DATA TO EXAMINE: Begin

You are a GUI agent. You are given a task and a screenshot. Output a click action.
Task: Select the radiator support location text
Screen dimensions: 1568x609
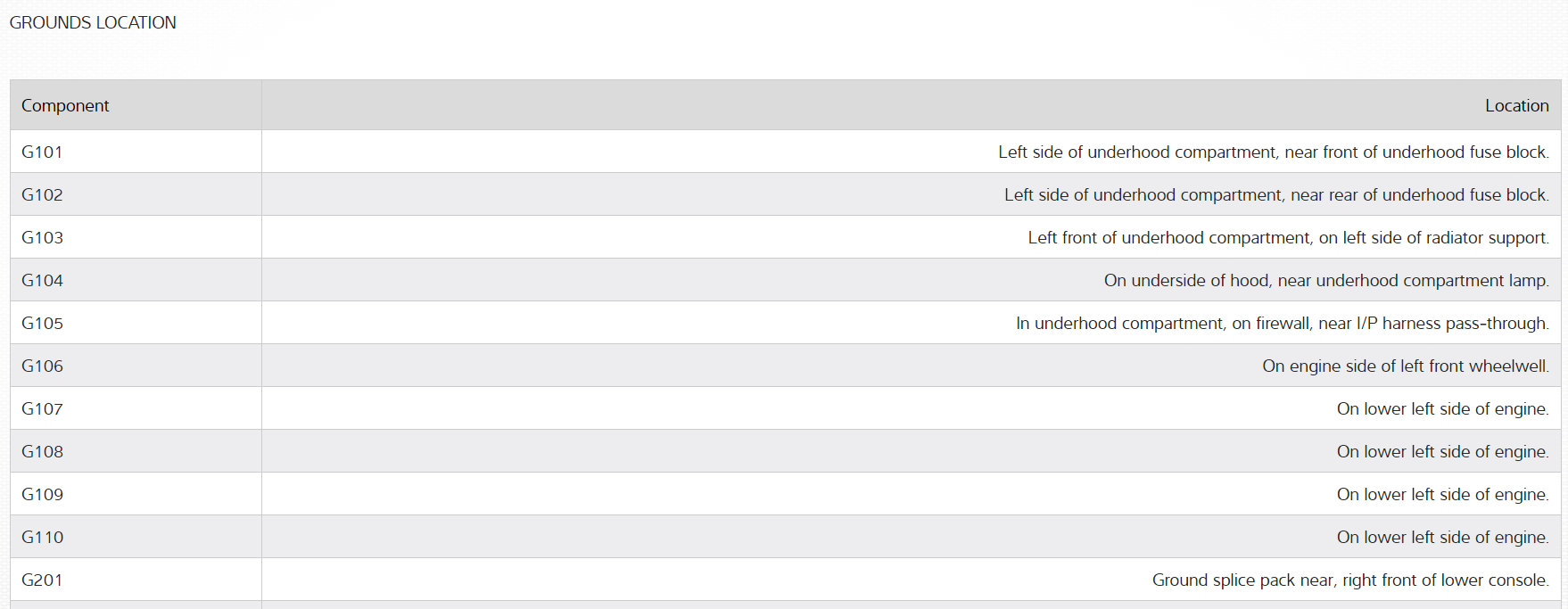coord(1288,237)
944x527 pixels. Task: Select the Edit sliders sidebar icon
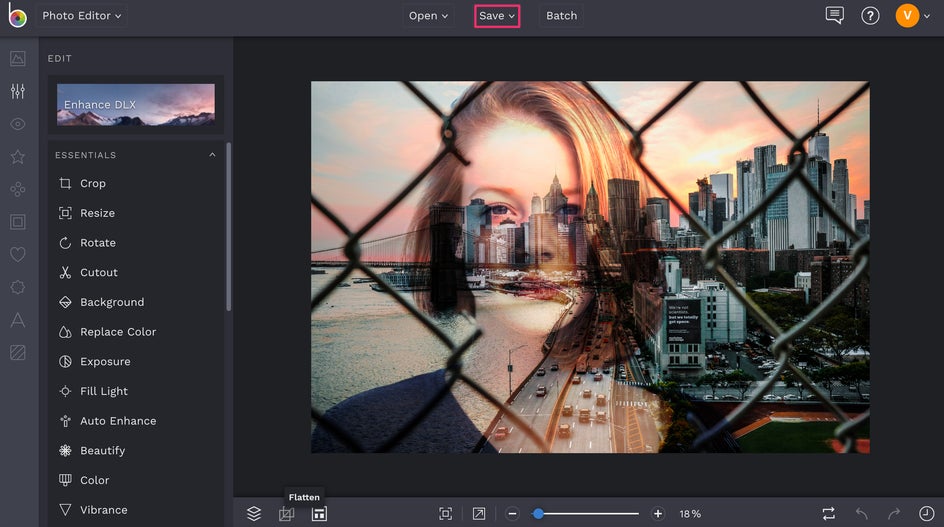(18, 91)
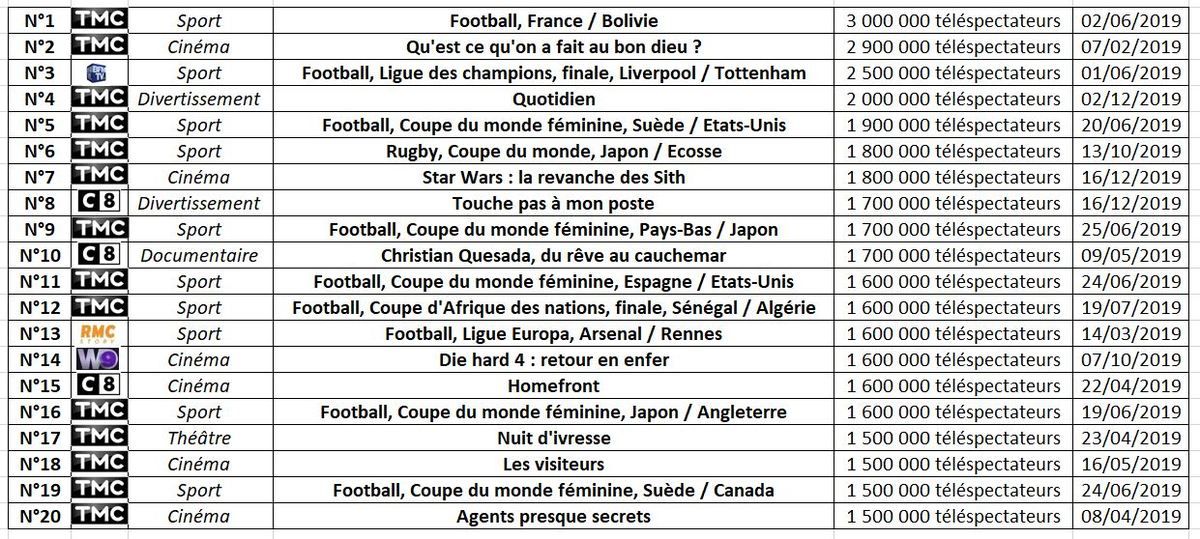Click the 'Théâtre' genre cell
The height and width of the screenshot is (539, 1200).
click(199, 437)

DATA TO EXAMINE: End

**YOUR GOAL:** Write out the lines that run from the line containing "Task: Select the radiator" to the end of the entries, inclusive, exactly as written. Skip every picture.

**RESULT OF THIS TASK:**
Task: Select the radiator support location text
Screen dimensions: 1568x609
coord(1288,237)
944x527 pixels. Task: Select the Edit sliders sidebar icon
(18, 91)
Click the 'Théâtre' genre cell
The height and width of the screenshot is (539, 1200).
click(199, 437)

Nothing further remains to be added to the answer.